Alright, listen—I’m stubborn. I admit it. There are just some things I don’t understand, and when I don’t understand something, it sticks with me. It burrows into my brain like a woodpecker with an agenda.
So I get this call. Financial advisor. Nice guy, polite. He asks about how I price my retirement plan document work—specifically my flat fee. I tell him, “Two thousand bucks. That’s it. That’s the price.” Straightforward, right?
Then he hits me with this: “Does the fee change if the plan has, like, thousands of participants?”
What? Thousands? No! What does that have to do with anything? I mean, sure, I get the curiosity, but c’mon. Drafting a plan for one guy in a cardigan or drafting one for an entire Fortune 500 army—it’s the same document. Same rules, same IRS pre-approved volume submitter plan. I don’t suddenly type faster because there are more participants. I’m not being paid by the comma.
So I explain this to him. I tell him: “Look, the number of participants—that’s a TPA issue. They’ve got the sub-accounts, the statements, the whole buffet of administrative nightmares. That’s where the scaling happens. Not with me.”
I mean, what does he think I’m doing? Personalizing each plan with tiny names etched in the margins? “Oh, Janet from Accounts Payable is in this one. Better raise the fee!”
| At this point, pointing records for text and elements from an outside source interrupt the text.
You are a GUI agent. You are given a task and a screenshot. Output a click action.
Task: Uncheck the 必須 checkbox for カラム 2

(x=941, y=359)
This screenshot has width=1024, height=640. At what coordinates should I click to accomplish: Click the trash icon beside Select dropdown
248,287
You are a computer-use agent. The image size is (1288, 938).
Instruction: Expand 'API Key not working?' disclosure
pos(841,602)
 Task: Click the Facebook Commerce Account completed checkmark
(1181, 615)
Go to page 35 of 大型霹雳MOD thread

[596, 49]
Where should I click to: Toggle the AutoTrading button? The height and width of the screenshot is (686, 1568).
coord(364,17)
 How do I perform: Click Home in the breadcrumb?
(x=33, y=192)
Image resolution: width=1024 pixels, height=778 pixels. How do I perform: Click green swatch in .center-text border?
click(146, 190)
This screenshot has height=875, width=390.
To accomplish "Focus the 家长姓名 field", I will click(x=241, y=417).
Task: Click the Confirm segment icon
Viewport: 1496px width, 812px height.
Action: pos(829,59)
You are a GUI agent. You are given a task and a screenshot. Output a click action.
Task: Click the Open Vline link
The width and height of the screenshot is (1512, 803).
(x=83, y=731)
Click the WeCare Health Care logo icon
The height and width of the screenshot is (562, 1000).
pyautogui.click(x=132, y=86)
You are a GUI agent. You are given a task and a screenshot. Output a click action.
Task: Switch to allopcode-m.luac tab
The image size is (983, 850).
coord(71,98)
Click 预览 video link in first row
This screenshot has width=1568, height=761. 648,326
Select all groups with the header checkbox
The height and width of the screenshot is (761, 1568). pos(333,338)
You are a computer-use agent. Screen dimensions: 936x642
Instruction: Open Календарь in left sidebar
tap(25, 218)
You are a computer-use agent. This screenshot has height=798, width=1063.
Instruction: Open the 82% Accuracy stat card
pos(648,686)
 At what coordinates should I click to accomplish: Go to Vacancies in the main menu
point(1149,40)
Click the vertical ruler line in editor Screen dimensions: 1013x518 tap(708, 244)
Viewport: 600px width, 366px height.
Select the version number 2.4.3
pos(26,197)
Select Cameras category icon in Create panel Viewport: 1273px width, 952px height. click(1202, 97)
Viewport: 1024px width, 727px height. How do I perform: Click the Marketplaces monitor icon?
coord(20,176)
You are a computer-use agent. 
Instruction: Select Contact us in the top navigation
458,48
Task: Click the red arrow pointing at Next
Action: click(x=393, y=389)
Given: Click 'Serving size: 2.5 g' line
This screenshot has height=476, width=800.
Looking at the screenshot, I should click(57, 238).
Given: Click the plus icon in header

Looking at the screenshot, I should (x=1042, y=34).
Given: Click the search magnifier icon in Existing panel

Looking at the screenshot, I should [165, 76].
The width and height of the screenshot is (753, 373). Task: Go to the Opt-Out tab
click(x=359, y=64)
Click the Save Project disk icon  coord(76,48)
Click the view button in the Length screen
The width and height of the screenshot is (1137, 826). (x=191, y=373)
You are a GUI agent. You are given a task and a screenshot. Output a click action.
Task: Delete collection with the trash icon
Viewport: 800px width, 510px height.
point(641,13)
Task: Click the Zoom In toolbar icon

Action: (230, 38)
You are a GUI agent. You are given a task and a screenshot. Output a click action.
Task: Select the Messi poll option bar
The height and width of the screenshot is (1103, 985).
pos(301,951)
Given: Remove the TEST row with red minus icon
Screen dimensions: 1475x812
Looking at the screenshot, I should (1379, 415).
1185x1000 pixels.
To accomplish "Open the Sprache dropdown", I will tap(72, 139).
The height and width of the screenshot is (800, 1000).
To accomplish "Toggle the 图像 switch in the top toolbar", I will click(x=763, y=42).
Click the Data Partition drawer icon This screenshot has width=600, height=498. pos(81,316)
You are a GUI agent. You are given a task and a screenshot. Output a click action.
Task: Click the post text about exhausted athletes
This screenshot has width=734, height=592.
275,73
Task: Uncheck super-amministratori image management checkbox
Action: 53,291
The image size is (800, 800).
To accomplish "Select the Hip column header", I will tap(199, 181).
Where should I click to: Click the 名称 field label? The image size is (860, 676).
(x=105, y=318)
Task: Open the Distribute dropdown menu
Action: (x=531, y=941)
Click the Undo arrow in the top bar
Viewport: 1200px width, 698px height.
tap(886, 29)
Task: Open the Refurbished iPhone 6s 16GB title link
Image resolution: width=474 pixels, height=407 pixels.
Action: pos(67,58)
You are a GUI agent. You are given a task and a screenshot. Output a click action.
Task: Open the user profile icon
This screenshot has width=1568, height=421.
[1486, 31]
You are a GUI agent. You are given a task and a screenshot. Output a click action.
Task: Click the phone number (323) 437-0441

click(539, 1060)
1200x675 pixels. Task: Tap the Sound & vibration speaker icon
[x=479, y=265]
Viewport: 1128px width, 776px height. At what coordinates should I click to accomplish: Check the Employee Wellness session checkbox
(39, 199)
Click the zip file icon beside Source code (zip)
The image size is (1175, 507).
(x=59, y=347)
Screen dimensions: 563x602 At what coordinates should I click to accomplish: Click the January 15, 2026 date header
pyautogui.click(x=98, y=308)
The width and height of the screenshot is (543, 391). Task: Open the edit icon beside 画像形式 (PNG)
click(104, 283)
And by the way—I’m no TPA expert, but I’ve been around. I know enough to know that the only fee that should scale with assets is the custody fee. That makes sense! Six to eight basis points, fine, because you’re holding more stuff. You’re the vault. You want a bigger vault? You pay a little more. That I can get behind.
But here’s where it gets nuts.
Some of these well-known, highly regarded TPA firms—they’re still charging administration fees based on plan assets. Assets! Like they’re investment advisors! What are we doing? That’s like me saying, “Oh, your plan has 3,000 participants? That’ll be $200,000. Because… reasons.”
It makes no sense! The amount of money in the plan doesn’t make it more difficult to administer. It’s not like the server is sweating under the weight of extra zeros. You’ve got 100 participants whether it’s a $10 million plan or a $100 million plan. Same statements, same calculations, same work. The decimal place just moved over.
Look, I know what people are gonna say. “If the client’s okay with it and it’s disclosed, it’s fine.” Sure. But you know what else is disclosed? Airline baggage fees. And we still complain about those, don’t we?
Call me old-fashioned. Call me stubborn. But I believe in this crazy little thing called logic. A fee should relate to the work involved. Not some arbitrary number you pulled out of a pie chart.
Anyway, that’s my rant. I feel better now. Sort of.